Pancytopenia resolved after appropriate antibiotic treatment.
DISCUSSION
The incidence of thrombocytopenia among neonates admitted to NICU is as
high as 18% to 35% reaching approximately to 70% among neonates born
with weight < 1000g.1 Despite high frequency
of thrombocytopenia among sick neonates, not much is known regarding the
underlying mechanisms. There is paucity of literature regarding
megakaryopoiesis in neonates2, and this can be
attributed to difficulties in obtaining adequate bone marrow samples
from neonates, the rarity of megakaryocytes in the bone marrow aspirates
and the inability to accurately differentiate small megakaryocytes from
cells of other lineages. Majority of the cases are managed without bone
marrow examination; however, this test is useful in the management of
some persistent cytopenias. Most often, BMA is performed in neonates and
small infants from tibia.BMA smears are often dilute and do not reflect
true cellularity of bone marrow and are inadequate to assess rare cells
in the marrow like megakaryocytes or histiocytes. A technique of bone
marrow clot section from tibia has been described to assess the
cellularity and rare cells in the marrow.7 However,
this site may fail to yield adequate sample when the procedure is
performed by an inexperienced person; there is also risk of fracture of
tibia.8 Moreover, many physicians are experienced and
comfortable with PSIC as a site for bone marrow examination. Indeed,
many centres prefer PSIC site for BMA even in small infants and
neonates.8,9
There are reports of trephine needle biopsies to obtain post-mortem
specimens of fetal cartilage and bone to study their bone marrow;
however, trephine BMB from living neonate has not been
reported.10 The reasons for this include
non-availability of smaller trephine biposy needle, risk of damaging
vital organs and possibility of excessive pain and discomfort to the
neonate. In this report we demonstrate that BMB can be successfully
obtained from PSIC even in small neonates with the help of Salah BMA
needle. Although the tip of the BMA needle is not tapering, unlike
trephine biopsy needle, we observed that small piece of cartilage
containing bone marrow tissue easily gets trapped in the needle tip with
the technique described above. The quality of the biopsy specimens was
good in assessment of cellularity, morphology of cells and architecture
of the bone marrow as shown in Fig 1. The procedure was safe and did not
cause any complication in our cohort. Moreover, it did not increase the
pain and discomfort as compared to BMA procedure alone.

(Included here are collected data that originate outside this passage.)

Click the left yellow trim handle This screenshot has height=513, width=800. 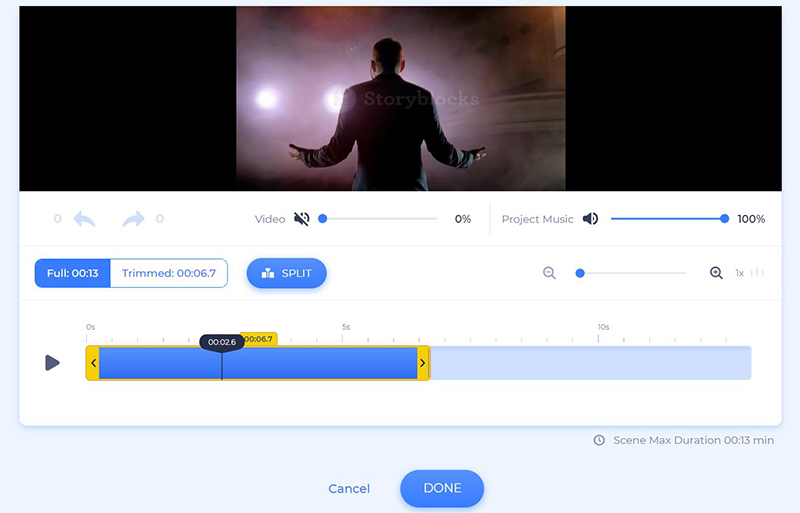tap(93, 363)
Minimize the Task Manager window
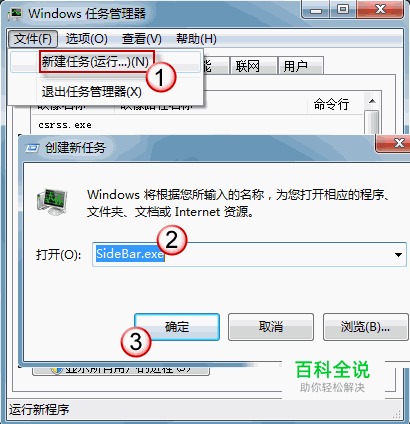This screenshot has height=424, width=410. 315,10
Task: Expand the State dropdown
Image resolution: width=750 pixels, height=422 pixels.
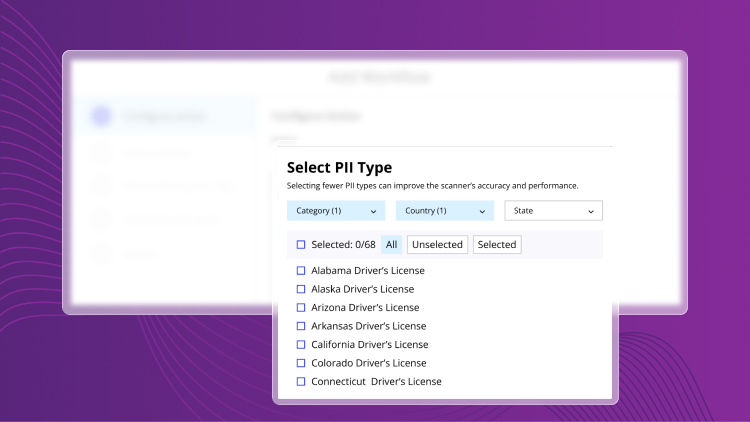Action: [x=553, y=211]
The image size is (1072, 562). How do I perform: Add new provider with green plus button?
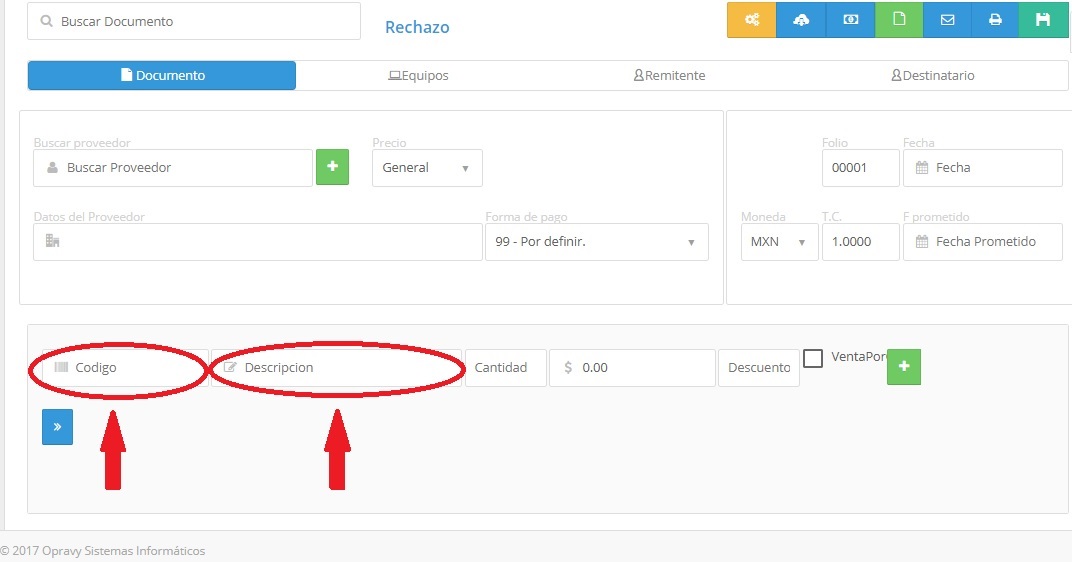click(x=332, y=167)
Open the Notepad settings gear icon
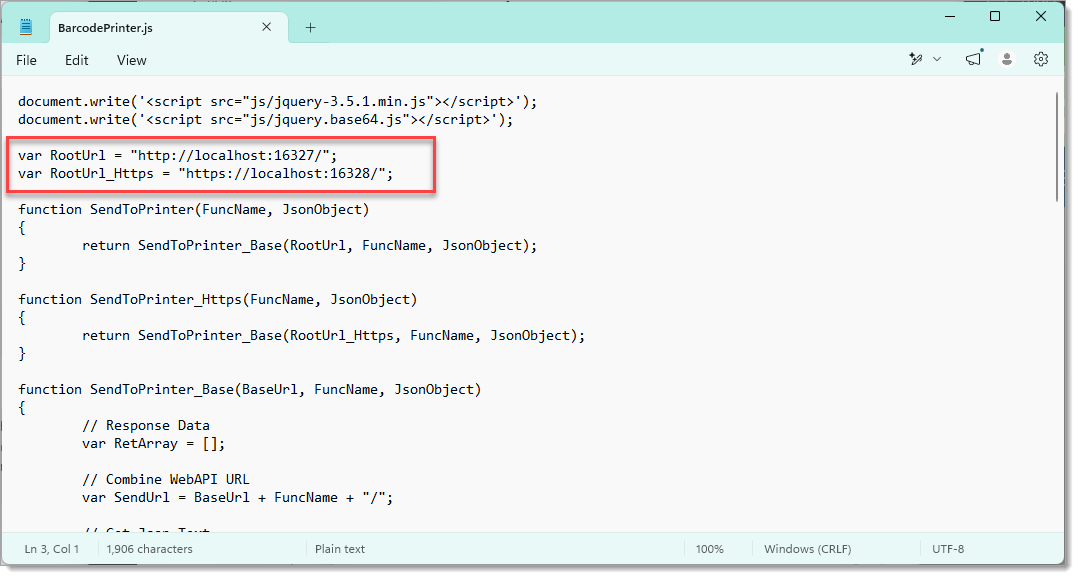1078x578 pixels. (1040, 59)
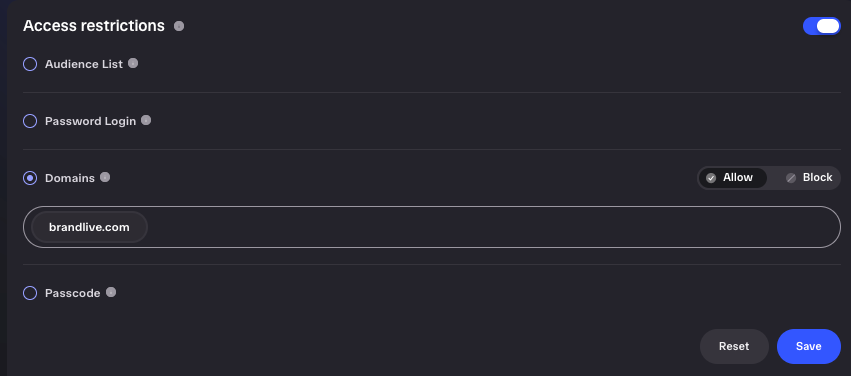Choose the Password Login radio option
The image size is (851, 376).
point(30,121)
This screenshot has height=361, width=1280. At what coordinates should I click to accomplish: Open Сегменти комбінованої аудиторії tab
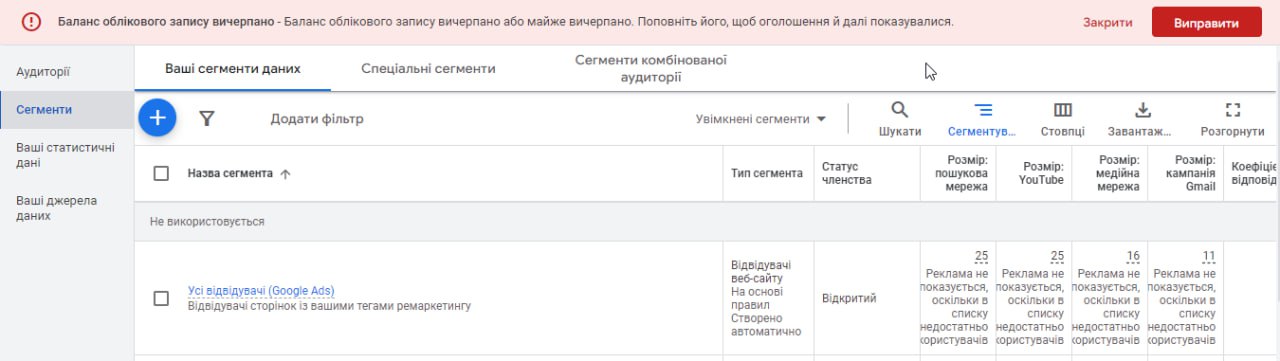(x=650, y=68)
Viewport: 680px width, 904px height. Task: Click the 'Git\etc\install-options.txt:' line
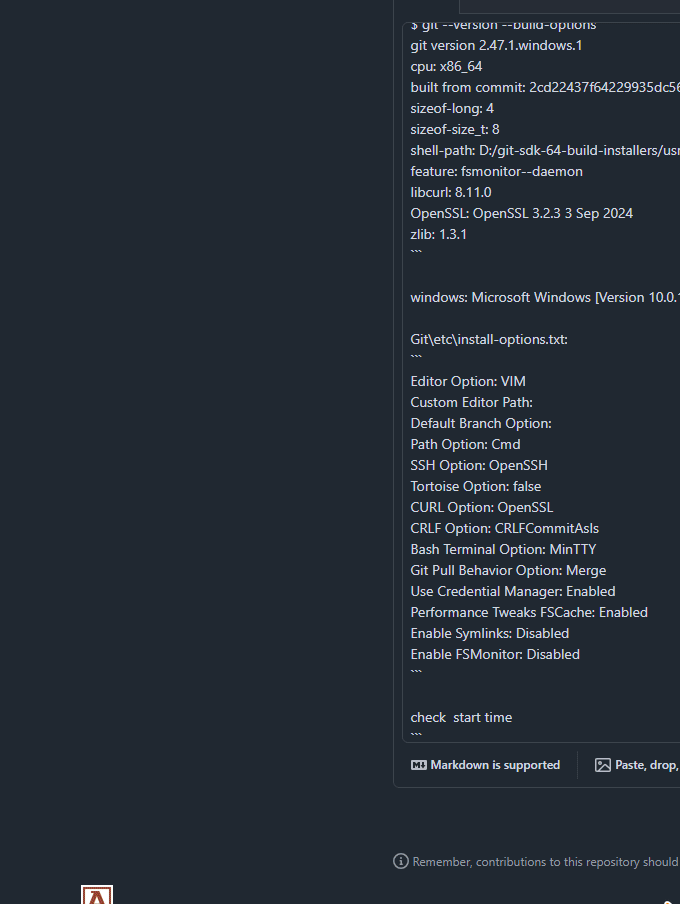488,339
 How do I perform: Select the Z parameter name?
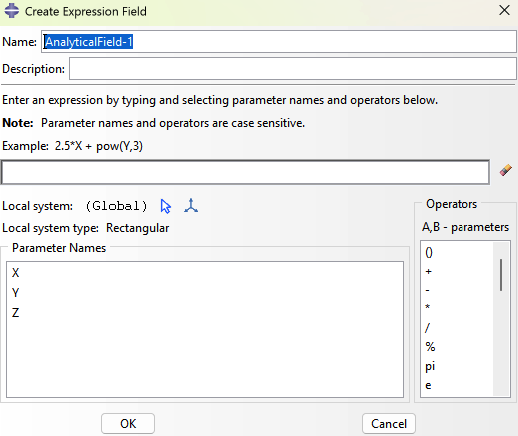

Information obtained by BMB as compared to that revealed by BMA alone
was helpful in the management of our patients. For example, in patients
P1 and P2, BMA did not show megakaryocytes raising the suspicion for
bone marrow failure state; however, BMB clearly showed presence of
adequate megakaryocytes helping the physician to pursue causes for
platelet consumption. Similarly, absence of megakaryocytes on BMB in P3
expedited genetic work up for CAMT.
In conclusion, BMB can be safely carried out from PSIS in neonate with
the help of Salah BMA needle by experienced physicians. It undoubtedly
adds value to BMA alone in the evaluation of cytopenias in neonates.
Authorship contribution;
SB carried out the procedures and wrote manuscript.
UL and SS reported the bone marrow findings and provided the
photomicrographs for figure and helped in writing the manuscript.